Vu la procédure suivante :
Procédure contentieuse antérieure :
M. B... Belhadi et Mme H... G... épouse Belhadi ont demandé au tribunal administratif de Nantes d'annuler la décision implicite née le 2 octobre 2019 par laquelle la commission de recours contre les décisions de refus de visa d'entrée en France a implicitement rejeté leur recours formé contre les décisions du 19 juin 2019 des autorités consulaires françaises à Alger refusant de délivrer à I..., A... et K... Belhadi les visas qu'ils sollicitaient en qualité d'enfants étrangers d'un ressortissant français.
Par un jugement n° 1912590 du 2 juillet 2020, le tribunal administratif de Nantes a rejeté la demande.

Consigne ::
Relevez toutes les dates qui figurent dans le texte fourni ci-dessus.

Données ::
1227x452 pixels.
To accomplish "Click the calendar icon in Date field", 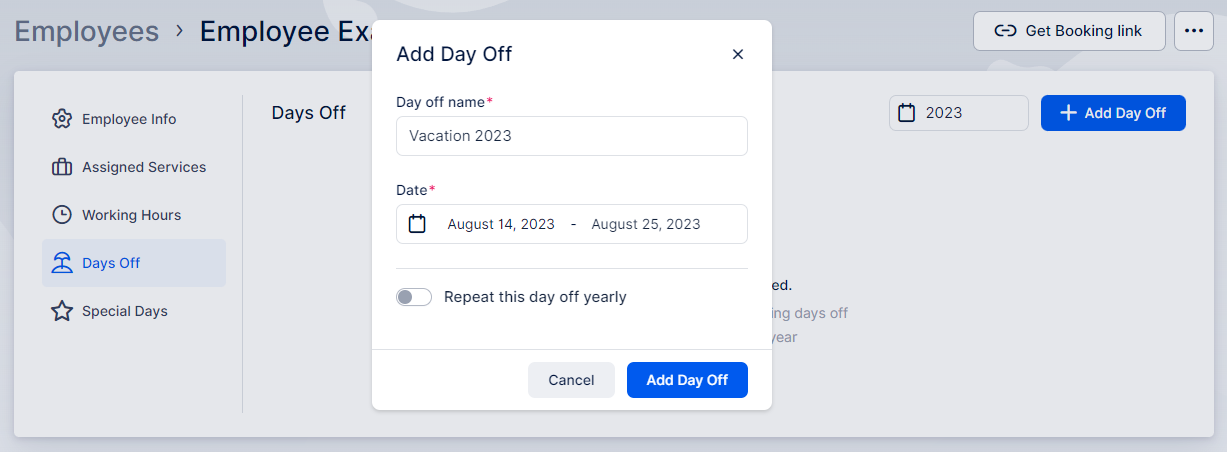I will (417, 224).
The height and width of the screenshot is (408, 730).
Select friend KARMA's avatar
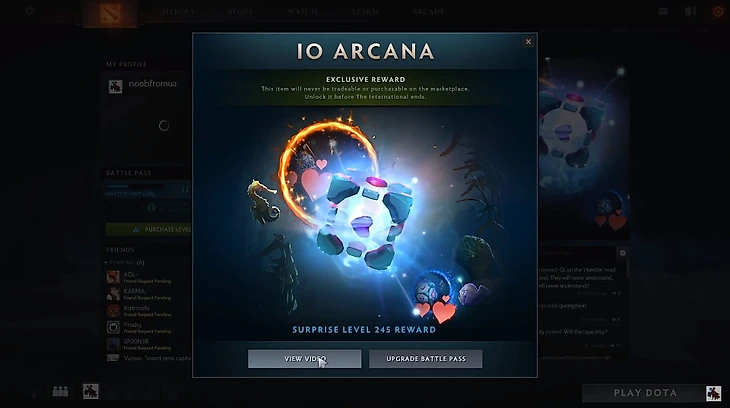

Corrigé ::
2 octobre 2019 ; 19 juin 2019 ; 2 juillet 2020